Default allowed variables

The following variables are automatically passed through to shell commands. Any variable not in this list is blocked by default. Prefix-matched — all variables starting with these prefixes are allowed, except any whose name ends in a sensitive suffix (_TOKEN, _KEY, _SECRET, _PASSWORD, _CREDENTIAL). Those require an explicit allowlist entry:
PrefixDescription
GITHUB_*GitHub Actions runner metadata and workflow context
RUNNER_*Runner configuration and paths
JAVA_HOME_*JDK version paths (e.g., JAVA_HOME_17_X64)
GOROOT_*Go installation paths
PULLFROG_*Pullfrog internal variables
Exact names — these specific variables are allowed:
CI, HOME, LANG, LOGNAME, PATH, SHELL, SHLVL, TERM, TMPDIR, TZ, USER, XDG_CONFIG_HOME, XDG_RUNTIME_DIR, DEBIAN_FRONTEND
ACCEPT_EULA, AGENT_TOOLSDIRECTORY, ANDROID_HOME, ANDROID_NDK, ANDROID_NDK_HOME, ANDROID_NDK_LATEST_HOME, ANDROID_NDK_ROOT, ANDROID_SDK_ROOT, ANT_HOME, AZURE_EXTENSION_DIR, BOOTSTRAP_HASKELL_NONINTERACTIVE, CHROME_BIN, CHROMEWEBDRIVER, CONDA, DOTNET_MULTILEVEL_LOOKUP, DOTNET_NOLOGO, DOTNET_SKIP_FIRST_TIME_EXPERIENCE, EDGEWEBDRIVER, GECKOWEBDRIVER, GHCUP_INSTALL_BASE_PREFIX, GRADLE_HOME, HOMEBREW_CLEANUP_PERIODIC_FULL_DAYS, HOMEBREW_NO_AUTO_UPDATE, ImageOS, ImageVersion, JAVA_HOME, NVM_DIR, PIPX_BIN_DIR, PIPX_HOME, PSModulePath, SELENIUM_JAR_PATH, SGX_AESM_ADDR, SWIFT_PATH, VCPKG_INSTALLATION_ROOT

Environment allowlist

You can configure additional environment variables to pass through via the Environment allowlist field in your repository’s security settings.

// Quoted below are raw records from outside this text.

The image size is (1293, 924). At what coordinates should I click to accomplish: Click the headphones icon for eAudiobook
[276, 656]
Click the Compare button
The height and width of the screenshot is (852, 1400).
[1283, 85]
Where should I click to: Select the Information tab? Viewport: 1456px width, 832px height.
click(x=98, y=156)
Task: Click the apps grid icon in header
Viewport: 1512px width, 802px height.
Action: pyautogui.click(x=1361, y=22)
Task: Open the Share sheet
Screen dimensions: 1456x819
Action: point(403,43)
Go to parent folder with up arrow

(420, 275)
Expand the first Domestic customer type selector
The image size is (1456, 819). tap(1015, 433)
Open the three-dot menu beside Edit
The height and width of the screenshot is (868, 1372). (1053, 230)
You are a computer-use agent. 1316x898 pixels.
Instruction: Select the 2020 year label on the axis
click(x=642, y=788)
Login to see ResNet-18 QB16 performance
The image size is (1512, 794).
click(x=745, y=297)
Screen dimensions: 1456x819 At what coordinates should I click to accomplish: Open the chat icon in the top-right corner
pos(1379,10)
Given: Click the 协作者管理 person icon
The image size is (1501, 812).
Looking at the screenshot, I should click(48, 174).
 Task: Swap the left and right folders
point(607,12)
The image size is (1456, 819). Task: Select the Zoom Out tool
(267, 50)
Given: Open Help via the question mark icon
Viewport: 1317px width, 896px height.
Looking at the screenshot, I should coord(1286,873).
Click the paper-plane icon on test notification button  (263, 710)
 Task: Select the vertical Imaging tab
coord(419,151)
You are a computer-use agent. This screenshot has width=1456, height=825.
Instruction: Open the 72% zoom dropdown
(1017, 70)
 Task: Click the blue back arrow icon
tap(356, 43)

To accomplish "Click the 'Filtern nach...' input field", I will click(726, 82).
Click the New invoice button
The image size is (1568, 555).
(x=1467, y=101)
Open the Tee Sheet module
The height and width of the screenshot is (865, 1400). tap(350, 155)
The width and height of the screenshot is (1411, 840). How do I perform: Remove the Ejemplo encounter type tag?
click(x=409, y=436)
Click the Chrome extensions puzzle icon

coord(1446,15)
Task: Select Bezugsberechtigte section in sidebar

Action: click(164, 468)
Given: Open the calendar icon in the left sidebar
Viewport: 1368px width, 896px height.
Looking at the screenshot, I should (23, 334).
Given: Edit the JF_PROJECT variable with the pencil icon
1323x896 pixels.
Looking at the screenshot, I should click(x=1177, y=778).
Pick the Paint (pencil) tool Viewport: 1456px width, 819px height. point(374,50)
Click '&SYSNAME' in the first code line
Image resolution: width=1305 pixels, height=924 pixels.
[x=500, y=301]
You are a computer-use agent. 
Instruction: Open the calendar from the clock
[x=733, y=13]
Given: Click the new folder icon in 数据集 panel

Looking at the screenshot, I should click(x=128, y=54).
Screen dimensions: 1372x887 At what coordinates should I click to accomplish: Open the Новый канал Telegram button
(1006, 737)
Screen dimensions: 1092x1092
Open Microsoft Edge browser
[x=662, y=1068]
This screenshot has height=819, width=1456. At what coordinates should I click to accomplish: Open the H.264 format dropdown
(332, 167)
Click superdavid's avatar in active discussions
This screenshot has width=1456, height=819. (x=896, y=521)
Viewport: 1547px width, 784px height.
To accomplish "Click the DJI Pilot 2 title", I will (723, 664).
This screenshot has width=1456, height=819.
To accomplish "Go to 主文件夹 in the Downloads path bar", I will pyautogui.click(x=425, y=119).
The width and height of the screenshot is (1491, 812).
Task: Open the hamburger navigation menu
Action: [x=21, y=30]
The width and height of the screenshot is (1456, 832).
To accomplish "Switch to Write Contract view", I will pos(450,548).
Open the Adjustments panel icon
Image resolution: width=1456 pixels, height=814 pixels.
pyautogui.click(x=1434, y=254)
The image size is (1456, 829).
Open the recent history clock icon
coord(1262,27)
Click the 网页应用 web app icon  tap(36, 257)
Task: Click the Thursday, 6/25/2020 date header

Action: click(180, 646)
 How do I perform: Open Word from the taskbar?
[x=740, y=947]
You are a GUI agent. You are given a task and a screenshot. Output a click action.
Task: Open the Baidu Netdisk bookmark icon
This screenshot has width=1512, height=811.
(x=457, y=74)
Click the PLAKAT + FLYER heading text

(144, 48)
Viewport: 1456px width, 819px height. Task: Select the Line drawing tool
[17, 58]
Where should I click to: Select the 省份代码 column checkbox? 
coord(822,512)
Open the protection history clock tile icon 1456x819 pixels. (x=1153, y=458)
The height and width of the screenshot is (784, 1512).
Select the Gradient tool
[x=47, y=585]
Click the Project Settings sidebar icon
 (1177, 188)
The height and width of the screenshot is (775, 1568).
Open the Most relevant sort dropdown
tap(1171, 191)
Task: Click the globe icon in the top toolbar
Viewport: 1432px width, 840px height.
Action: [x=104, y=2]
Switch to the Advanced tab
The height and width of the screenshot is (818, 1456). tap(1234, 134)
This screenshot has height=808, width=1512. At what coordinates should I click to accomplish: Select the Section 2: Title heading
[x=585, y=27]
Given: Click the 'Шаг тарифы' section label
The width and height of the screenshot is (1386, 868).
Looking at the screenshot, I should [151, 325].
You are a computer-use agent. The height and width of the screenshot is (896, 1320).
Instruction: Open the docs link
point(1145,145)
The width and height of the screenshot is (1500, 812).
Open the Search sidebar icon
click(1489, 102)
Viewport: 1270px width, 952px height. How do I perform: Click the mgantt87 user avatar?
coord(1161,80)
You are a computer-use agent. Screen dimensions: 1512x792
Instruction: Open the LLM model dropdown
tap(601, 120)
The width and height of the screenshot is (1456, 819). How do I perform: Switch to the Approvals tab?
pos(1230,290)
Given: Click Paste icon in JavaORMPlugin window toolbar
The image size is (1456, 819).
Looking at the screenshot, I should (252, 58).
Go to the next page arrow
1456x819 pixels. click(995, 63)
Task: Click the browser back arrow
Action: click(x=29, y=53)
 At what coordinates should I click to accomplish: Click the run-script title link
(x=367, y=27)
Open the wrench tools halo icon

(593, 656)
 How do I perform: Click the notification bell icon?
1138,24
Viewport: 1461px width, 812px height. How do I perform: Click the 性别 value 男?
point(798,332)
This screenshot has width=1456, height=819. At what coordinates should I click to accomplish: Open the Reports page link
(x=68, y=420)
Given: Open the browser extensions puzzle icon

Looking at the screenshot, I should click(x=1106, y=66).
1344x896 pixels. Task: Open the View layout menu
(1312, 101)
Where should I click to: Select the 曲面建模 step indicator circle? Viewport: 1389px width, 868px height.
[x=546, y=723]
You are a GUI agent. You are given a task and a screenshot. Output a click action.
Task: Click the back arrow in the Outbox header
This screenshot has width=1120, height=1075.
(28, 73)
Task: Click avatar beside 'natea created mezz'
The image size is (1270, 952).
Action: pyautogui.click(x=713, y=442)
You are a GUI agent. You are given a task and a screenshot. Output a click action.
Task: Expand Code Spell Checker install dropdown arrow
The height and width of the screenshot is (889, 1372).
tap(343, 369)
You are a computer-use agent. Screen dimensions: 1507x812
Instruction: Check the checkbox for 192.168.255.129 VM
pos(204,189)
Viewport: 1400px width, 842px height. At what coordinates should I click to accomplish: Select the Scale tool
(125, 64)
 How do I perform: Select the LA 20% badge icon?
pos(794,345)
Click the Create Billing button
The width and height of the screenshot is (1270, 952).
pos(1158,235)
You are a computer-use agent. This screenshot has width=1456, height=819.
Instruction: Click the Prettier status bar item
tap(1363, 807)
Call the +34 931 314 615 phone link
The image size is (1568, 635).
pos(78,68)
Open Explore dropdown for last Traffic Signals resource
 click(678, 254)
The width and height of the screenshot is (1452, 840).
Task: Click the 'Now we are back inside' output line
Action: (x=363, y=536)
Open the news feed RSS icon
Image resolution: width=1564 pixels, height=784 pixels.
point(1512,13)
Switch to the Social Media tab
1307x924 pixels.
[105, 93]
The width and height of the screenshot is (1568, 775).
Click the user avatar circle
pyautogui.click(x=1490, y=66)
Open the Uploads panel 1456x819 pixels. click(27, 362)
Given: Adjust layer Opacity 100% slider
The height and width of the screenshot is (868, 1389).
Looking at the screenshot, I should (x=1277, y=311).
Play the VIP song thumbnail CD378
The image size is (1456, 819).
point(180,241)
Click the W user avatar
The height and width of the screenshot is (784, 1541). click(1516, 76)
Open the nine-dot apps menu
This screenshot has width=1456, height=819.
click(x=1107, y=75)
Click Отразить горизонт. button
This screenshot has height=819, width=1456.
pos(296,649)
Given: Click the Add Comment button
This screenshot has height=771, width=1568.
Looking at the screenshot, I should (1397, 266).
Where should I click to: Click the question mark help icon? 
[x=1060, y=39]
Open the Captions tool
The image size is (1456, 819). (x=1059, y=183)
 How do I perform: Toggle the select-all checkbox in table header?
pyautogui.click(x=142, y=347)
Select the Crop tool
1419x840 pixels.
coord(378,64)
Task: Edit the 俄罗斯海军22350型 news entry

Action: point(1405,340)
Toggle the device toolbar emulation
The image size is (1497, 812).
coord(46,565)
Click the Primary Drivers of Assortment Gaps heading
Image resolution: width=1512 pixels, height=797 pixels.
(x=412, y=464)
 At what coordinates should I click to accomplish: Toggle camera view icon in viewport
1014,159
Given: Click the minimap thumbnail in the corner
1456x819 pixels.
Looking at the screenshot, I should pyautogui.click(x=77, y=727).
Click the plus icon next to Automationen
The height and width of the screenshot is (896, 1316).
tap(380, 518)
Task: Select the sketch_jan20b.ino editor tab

Add one variable name per line. This is useful for variables your build tools or dependencies require (e.g., DATABASE_URL, NPM_TOKEN), or for letting prompts use tools that need them (e.g., allowlisting GH_TOKEN so gh CLI commands work).
Listed values are passed to agent shells in plaintext. Only include variables whose values you’re willing to expose to any prompt that runs in the repo. Allowlisting GITHUB_TOKEN or GH_TOKEN gives shell commands the workflow’s scoped repo permissions; if you want that token further constrained, set the permissions: block in pullfrog.yml.
The Shell isolation toggle in the repo console’s Security card controls this. It is always on for public repositories and cannot be disabled. Private repositories also default to having it on (Restricted mode); repo admins can turn it off from the Security card to grant unrestricted shell access (Enabled mode).

Short-lived tokens

Pullfrog uses GitHub OIDC to acquire installation tokens that are scoped to the repository and short-lived. Moreover, they are explicitly revoked at the end of each run.

Permission checks

Pullfrog provides the ability to trigger agent runs in response to actions performed by non-collaborators, like mentions, new issues, and new PRs.
  • By default, these triggers are all disabled. This means agent runs cannot be triggered by non-collaborators unless explicitly enabled.
  • Any agent runs triggered by external actions are automatically run with limited permissions. This cannot be disabled.

Protected branches

Agents cannot push directly to main, master, or production. They must create feature branches and open pull requests.